Shortly after my abstracts were accepted, another company bought the company that I worked for, and I decided not to accept the new owner’s offer of employment. I remained an employee of the first company until it was dissolved, but I was never an employee of the one that bought it.
I notified my former employer that I would be happy to have someone from my old company as a co-author on the paper I was to present and that my former colleague could present the other paper, on which I would be identified as lead author. I discovered, however, that my name had been taken off both abstracts. I contacted my former employer, who said that the work was the intellectual property of the new company. I was offered the option of writing the paper and sitting in the audience, as a co-author, while someone else presented it. Otherwise, the new company would withdraw the paper from the conference. It was unclear whether I was being offered the option of being a co-author on the second paper.
I understand intellectual-property issues; I probably signed a document stating that any work I did as an employee belonged to the company. I am not claiming ownership of the work, however, just the right to present it. I naturally would acknowledge my previous employer and I would be happy to have someone from that company as a co-author.
I told a friend who is a tenured university professor what happened, and he said that he had never heard of such a thing. He had collaborated with colleagues on research who then left his university but whose role on all submitted work was unchanged. Is my previous employer being ethical in trying to prevent me from presenting work that I alone conceived? Name Withheld
As is common in the private sector, you evidently ceded to your old employer the intellectual property you created as an employee. At least some of the content of your two papers — the material sketched in the abstracts — falls into its purview: The company has, in whole or in part, an ownership claim, which gives it a say in what you do with them.

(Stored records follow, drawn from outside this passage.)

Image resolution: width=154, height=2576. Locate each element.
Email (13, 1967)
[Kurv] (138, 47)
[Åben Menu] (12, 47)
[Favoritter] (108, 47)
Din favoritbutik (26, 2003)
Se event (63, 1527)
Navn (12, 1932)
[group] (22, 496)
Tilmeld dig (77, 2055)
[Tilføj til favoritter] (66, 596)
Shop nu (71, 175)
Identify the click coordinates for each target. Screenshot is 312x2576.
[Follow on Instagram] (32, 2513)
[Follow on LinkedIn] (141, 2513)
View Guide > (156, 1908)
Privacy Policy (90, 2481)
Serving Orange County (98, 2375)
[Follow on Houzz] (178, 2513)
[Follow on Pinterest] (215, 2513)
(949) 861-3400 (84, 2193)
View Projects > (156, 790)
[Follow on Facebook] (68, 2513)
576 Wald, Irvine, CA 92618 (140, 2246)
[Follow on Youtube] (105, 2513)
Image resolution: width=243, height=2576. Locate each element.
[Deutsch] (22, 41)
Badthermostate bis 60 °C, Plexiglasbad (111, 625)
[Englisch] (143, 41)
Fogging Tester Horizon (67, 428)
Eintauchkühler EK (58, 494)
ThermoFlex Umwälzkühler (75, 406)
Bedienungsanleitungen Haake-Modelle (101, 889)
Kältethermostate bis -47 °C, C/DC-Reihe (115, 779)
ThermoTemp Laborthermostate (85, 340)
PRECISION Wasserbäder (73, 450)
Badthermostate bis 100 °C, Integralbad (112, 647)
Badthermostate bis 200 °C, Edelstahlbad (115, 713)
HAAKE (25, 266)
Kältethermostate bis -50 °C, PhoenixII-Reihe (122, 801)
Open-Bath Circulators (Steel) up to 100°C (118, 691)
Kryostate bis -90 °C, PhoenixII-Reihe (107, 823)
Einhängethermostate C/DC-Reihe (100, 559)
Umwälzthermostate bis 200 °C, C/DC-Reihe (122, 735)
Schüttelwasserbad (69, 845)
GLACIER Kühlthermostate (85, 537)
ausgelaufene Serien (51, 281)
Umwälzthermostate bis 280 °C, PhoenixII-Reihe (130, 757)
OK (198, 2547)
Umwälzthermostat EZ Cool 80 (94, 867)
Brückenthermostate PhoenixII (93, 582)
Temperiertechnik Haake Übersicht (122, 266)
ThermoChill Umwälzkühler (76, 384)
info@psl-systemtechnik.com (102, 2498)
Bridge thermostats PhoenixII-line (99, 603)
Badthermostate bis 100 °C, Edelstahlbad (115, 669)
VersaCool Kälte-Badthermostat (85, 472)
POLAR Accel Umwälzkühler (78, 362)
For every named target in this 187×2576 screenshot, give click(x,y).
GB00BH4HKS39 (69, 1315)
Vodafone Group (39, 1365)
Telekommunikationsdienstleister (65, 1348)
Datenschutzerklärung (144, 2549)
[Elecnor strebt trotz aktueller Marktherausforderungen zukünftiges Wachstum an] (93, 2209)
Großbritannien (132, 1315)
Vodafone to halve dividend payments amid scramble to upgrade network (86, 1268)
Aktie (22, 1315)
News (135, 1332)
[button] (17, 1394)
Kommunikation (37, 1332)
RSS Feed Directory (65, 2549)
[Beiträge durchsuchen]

A claim to ownership, however, doesn’t entail claims over authorship. A Jeff Koons rabbit can be yours for $91 million, but you don’t thereby acquire the right to say you made it, or helped make it. Similarly, under the Berne Convention (a longstanding international agreement about copyright, first adopted in 1886), an author who assigns the copyright of a work to another person or entity retains “moral rights,” including the right to be identified as the author and not to have the work distorted or misrepresented. Under the threat of withdrawing the papers altogether, your old employers are trying to dilute your authorship. They’re doing so by removing your name from the abstracts, by having you demote yourself to co-author (of at least one paper you would have been solely responsible for; with the other paper, it sounds as if you decided to spread credit yourself) and by preventing you from presenting either paper.
Here, they’re out of bounds. It’s an act of abuse when owners intrude into ascriptions of authorship. If the two papers were presented by others, you should feel free to stand up and say that you’re entirely responsible for one and did the analysis for the other, assuming that’s the case. In academia, typically, the ethos is indeed very different. Even when universities claim ownership of inventions by students or faculty that might generate commercial revenue, they tend to split the revenue with the inventors. An administration that sought to police the presentation of research and distort its authorship would be roundly vilified. Your previous firm may be within its rights in preventing you from presenting work you did as its employee, but its conduct is ungenerous, underhanded and alien to the spirit of intellectual inquiry that produces work worth owning.